Japan, as a war-renouncing country with little public appetite for aggression, only allows troops to be sent abroad if there is a ceasefire in place. Defence experts suspect the logs contain incriminating details of Japanese troops being placed in dangerous situations in South Sudan, as the scandal erupted into a national controversy.

Their disclosure could have impeded Mr Abe's push for the SDF to take on expanded security responsibilities within the framework of the pacifist Constitution.

Besides Ms Inada, the Defence Ministry's top bureaucrat Tetsuro Kuroe will step down on Friday (July 28) and GSDF Chief of Staff General Toshiya Okabe, on August 8, media reports said.

According to the results of the internal probe, there were a series of legal violations involving Defence Ministry and military officials. Disciplinary measures were recommended for five officials, including Mr Kuroe and Gen Okabe.

But the probe report said it "could not rule out the possibility" that Ms Inada could have "overheard" remarks by her top aides as they planned to conceal the logs' existence.

A leaked memo that emerged earlier this week suggested that Ms Inada was not only well aware but also deeply involved in the eventual decision to cover up. Ms Inada has denied the veracity of the memo.

The report stressed investigators could not conclusively say if Ms Inada was asked to approve the decision to hide the logs from the public given contradictory testimonies to the fact.

The scandal began in December last year, when the Defence Ministry denied a media request for the information recorded in the logs by saying both hard and soft copies of the documents had been discarded.

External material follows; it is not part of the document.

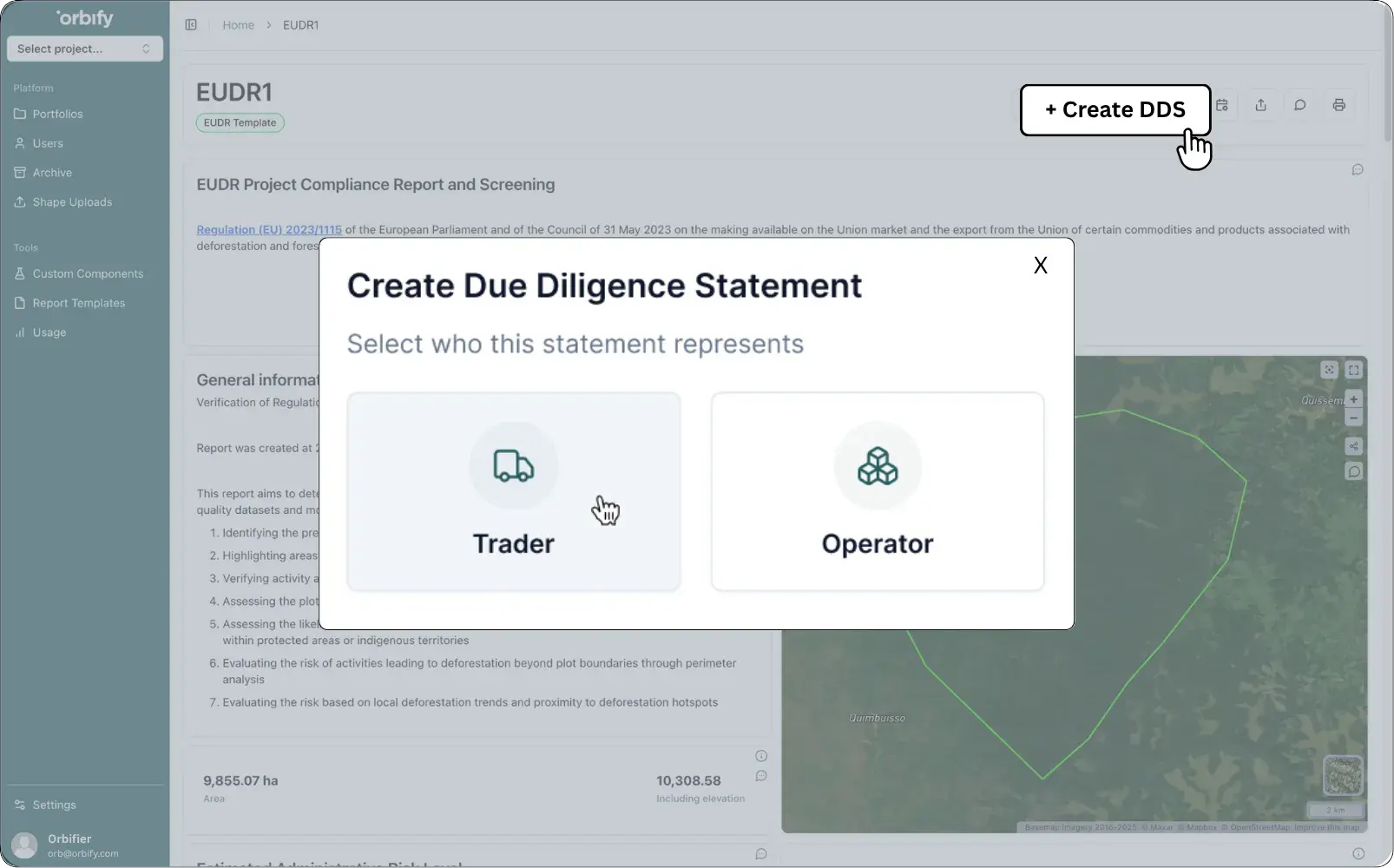The width and height of the screenshot is (1394, 868).
Task: Open the Custom Components tool
Action: point(88,273)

It later uncovered electronic logs, but said these need not be released as they were recorded by individual soldiers and need not be taken as official.

Although the ministry later backtracked and released portions of the electronic logs, the controversy had already deepened given the flip-flopping.

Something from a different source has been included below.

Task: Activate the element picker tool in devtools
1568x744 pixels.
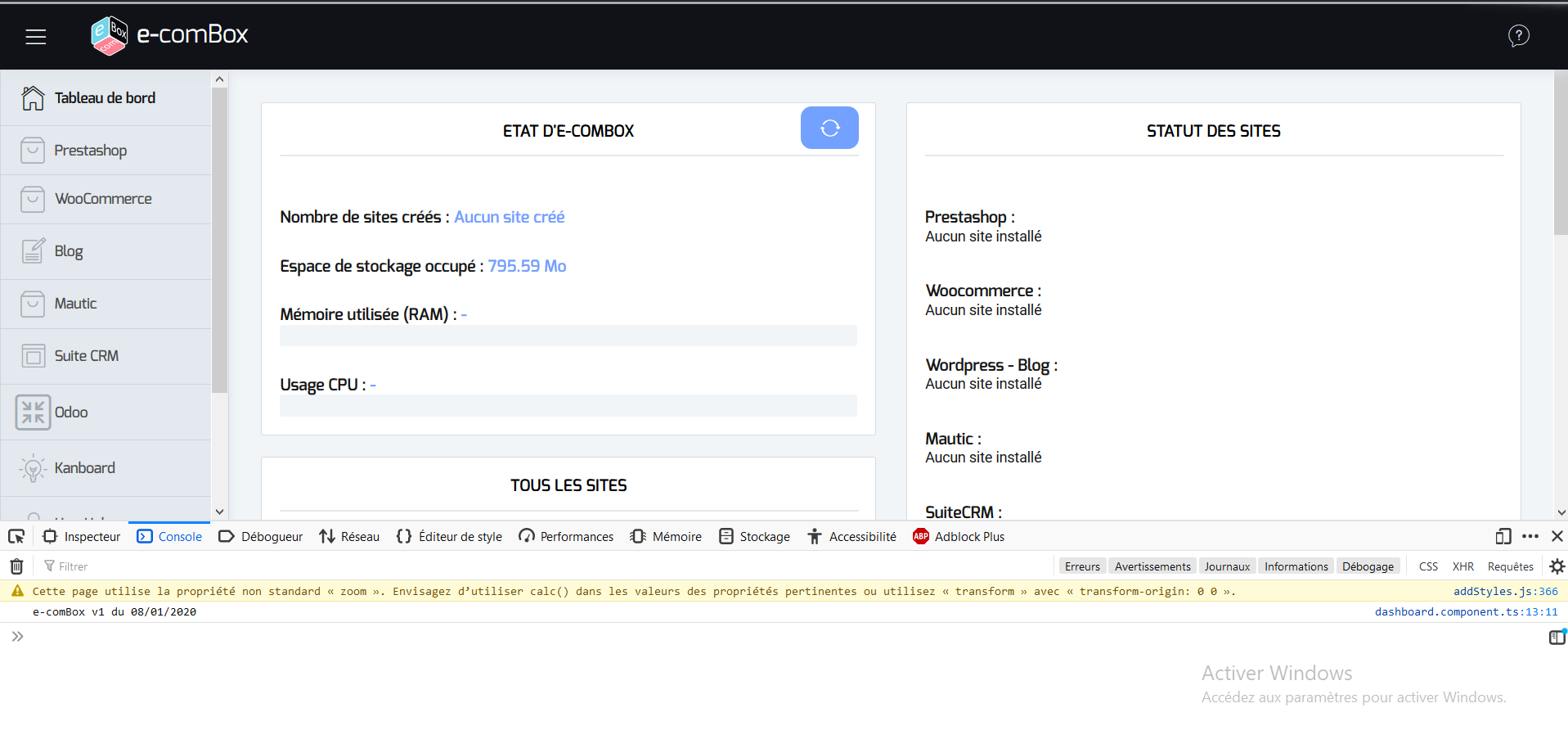Action: (x=16, y=536)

Top SDF officials are said to have been aware of the logs' existence throughout.

A Cabinet reshuffle is widely expected next week, in which Mr Abe is expected to make wholesale changes in a bid to shore up his dwindling approval ratings that have fallen below 30 per cent in several media opinion polls. Ms Inada is not only the fourth to resign in the current Cabinet, but also the sixth minister to resign in Mr Abe's 4½ years in power.

The Nikkei Asian Review said Ms Inada's resignation might be too little, too late to quell a surge in discontent within the LDP, as some lawmakers believe that Mr Abe "exacerbated the problem by standing by (Ms Inada) until the very end".

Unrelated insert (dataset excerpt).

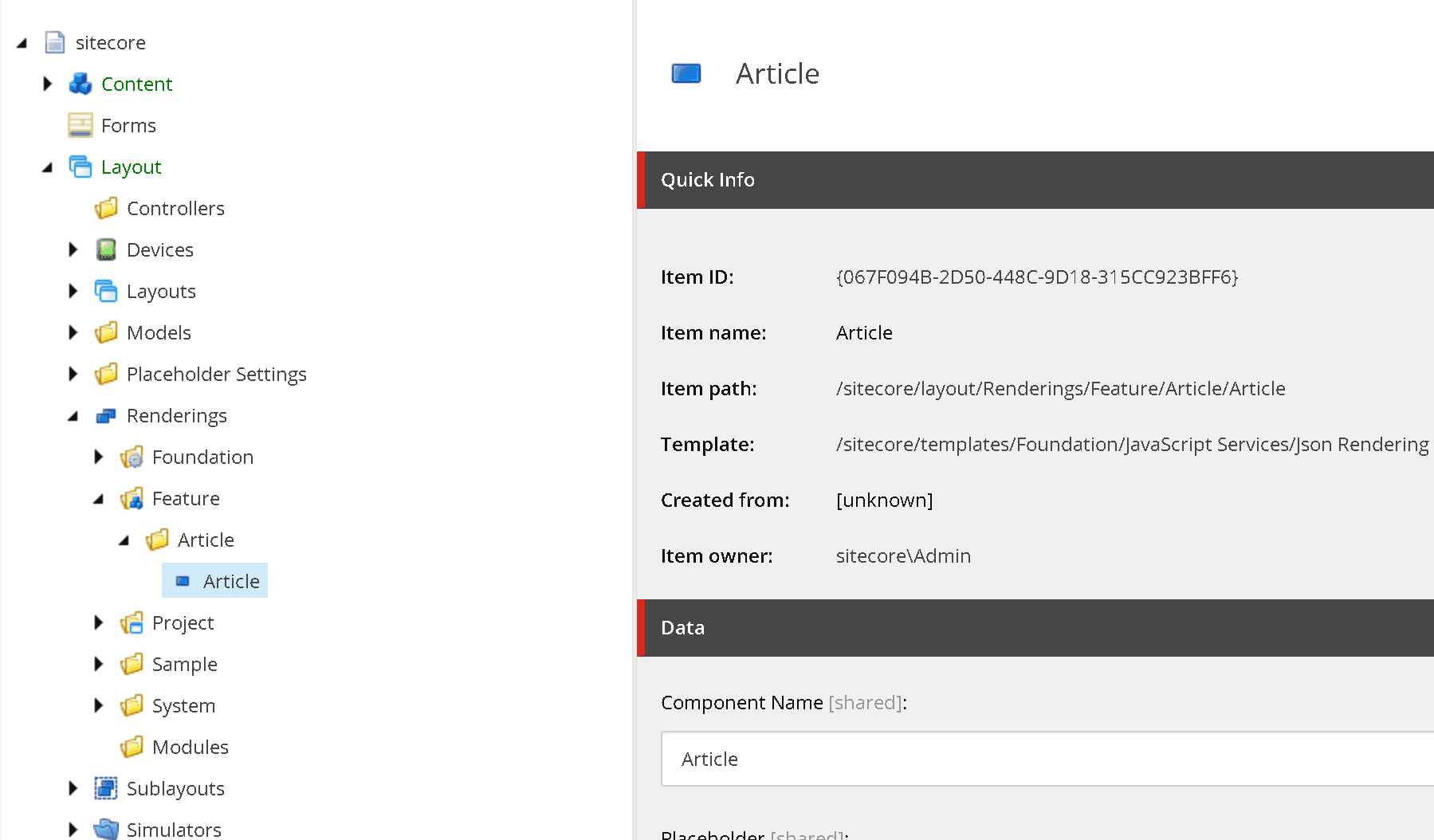Click the blue Article rendering icon in header

(686, 74)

Ms Inada, whom Mr Abe once regarded as his protege, has served the Liberal Democratic Party (LDP) as its policy chief for two years and was appointed in August last year.

But over the past year, her competence has come into question as she is seen to be unable to hold her own under relentless questioning in the Diet, while she has also drawn flak for a series of gaffes.

She was criticised for visiting the controversial Yasukuni Shrine, where Class A war criminals are enshrined, just a day after returning from a historic trip to Pearl Harbour with Mr Abe last December.

In April, the former lawyer came under fire for denying to the Diet that she had ever represented right-wing education operator Moritomo Gakuen - now under investigation for fraud - in court as a scandal erupted over an alleged sweetheart deal.

This was later found to be untrue, even if she had only momentarily stepped in for her lawyer husband, leading to opposition accusations of perjury.

Most recently, she also implied the apolitical defence apparatus supported the LDP candidate for the Tokyo assembly election earlier this month, in which more than half of the LDP's original 57 lawmakers in the 127-seat assembly were ousted.